Metal-Organic Framework Based Hydrogen-Bonding Nanotrap for Efficient Acetylene Storage and Separation.

The removal of carbon dioxide (CO 2 ) from acetylene (C 2 H 2 ) is a critical industrial process for manufacturing high-purity C 2 H 2 . However, it remains challenging to address the tradeoff between adsorption capacity and selectivity, on account of their similar physical properties and molecular sizes. To overcome this difficulty, here we report a novel strategy involving the regulation of a hydrogen-bonding nanotrap on the pore surface to promote the separation of C 2 H 2 /CO 2 mixtures in three isostructural metal-organic frameworks (MOFs, named MIL-160, CAU-10H, and CAU-23, respectively). Among them, MIL-160, which has abundant hydrogen-bonding acceptors as nanotraps, can selectively capture acetylene molecules and demonstrates an ultrahigh C 2 H 2 storage capacity (191 cm 3 g -1 , or 213 cm 3 cm -3 ) but much less CO 2 uptake (90 cm 3 g -1 ) under ambient conditions.

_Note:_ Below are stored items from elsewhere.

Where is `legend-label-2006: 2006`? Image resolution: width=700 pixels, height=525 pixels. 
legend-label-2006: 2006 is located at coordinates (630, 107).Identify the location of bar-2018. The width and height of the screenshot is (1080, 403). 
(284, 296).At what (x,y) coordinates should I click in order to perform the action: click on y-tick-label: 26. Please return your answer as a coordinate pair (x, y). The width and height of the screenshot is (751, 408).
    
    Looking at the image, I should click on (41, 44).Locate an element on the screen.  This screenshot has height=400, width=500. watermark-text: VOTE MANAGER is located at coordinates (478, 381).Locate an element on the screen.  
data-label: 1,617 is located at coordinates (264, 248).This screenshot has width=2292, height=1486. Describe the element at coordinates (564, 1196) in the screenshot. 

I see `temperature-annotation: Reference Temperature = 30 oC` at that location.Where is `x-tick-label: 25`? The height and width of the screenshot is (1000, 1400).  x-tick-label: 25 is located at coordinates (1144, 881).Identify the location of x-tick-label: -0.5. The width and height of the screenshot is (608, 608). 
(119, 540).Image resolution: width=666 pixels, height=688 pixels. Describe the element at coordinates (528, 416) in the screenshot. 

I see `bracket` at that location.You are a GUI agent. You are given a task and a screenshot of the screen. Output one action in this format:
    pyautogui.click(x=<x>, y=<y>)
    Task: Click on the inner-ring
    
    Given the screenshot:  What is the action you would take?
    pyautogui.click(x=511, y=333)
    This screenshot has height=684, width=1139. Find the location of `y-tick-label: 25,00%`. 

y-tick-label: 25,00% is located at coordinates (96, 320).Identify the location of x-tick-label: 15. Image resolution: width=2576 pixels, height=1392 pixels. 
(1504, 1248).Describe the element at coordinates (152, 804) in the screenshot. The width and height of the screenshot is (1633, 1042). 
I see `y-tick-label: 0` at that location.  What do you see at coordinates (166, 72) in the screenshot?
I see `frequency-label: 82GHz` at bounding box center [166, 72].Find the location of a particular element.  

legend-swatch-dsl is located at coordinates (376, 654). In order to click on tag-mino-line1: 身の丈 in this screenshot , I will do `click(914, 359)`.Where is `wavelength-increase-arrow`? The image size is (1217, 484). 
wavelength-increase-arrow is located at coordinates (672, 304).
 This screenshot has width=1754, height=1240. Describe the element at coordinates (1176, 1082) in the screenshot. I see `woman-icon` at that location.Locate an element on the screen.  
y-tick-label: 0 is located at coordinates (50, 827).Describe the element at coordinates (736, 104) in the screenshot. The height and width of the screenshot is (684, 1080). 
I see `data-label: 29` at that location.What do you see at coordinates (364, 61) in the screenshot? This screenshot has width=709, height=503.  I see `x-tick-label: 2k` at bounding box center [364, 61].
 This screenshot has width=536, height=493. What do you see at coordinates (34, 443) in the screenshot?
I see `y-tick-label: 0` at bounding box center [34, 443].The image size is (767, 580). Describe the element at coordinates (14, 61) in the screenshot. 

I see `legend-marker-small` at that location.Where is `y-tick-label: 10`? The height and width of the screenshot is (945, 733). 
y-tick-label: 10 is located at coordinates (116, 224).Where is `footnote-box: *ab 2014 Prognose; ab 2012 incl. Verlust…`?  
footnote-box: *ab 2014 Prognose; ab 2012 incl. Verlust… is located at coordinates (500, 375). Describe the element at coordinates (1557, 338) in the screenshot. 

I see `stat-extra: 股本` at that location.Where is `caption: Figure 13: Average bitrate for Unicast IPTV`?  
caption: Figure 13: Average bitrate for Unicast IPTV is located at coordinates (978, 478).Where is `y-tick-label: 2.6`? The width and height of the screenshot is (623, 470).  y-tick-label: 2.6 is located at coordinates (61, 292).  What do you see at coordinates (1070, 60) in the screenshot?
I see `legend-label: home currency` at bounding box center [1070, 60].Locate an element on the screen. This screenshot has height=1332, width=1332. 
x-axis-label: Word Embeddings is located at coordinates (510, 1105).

The C 2 H 2 adsorption amount of MIL-160 is remarkably higher than those for the other two isostructural MOFs (86 and 119 cm 3 g -1 for CAU-10H and CAU-23, respectively) under the same conditions. More importantly, both simulation and experimental breakthrough results show that MIL-160 sets a new benchmark for equimolar C 2 H 2 /CO 2 separation in terms of the separation potential (Δ q break = 5.02 mol/kg) and C 2 H 2 productivity (6.8 mol/kg). In addition, in situ FT-IR experiments and computational modeling further reveal that the unique host-guest multiple hydrogen-bonding interaction between the nanotrap and C 2 H 2 is the key factor for achieving the extraordinary acetylene storage capacity and superior C 2 H 2 /CO 2 selectivity. This work provides a novel and powerful approach to address the tradeoff of this extremely challenging gas separation.